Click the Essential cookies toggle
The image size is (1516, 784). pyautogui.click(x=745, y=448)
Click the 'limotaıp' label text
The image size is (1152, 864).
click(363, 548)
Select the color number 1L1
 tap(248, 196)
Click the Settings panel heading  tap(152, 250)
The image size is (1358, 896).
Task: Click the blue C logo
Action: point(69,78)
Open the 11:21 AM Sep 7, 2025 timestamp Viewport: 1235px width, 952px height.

◆ Task item
Go through the material and set every line down again exactly.

◆ Exercise result
Click the Essential cookies toggle
The image size is (1516, 784). pyautogui.click(x=745, y=448)
Click the 'limotaıp' label text
The image size is (1152, 864).
click(363, 548)
Select the color number 1L1
 tap(248, 196)
Click the Settings panel heading  tap(152, 250)
The image size is (1358, 896).
Task: Click the blue C logo
Action: point(69,78)
Open the 11:21 AM Sep 7, 2025 timestamp Viewport: 1235px width, 952px height.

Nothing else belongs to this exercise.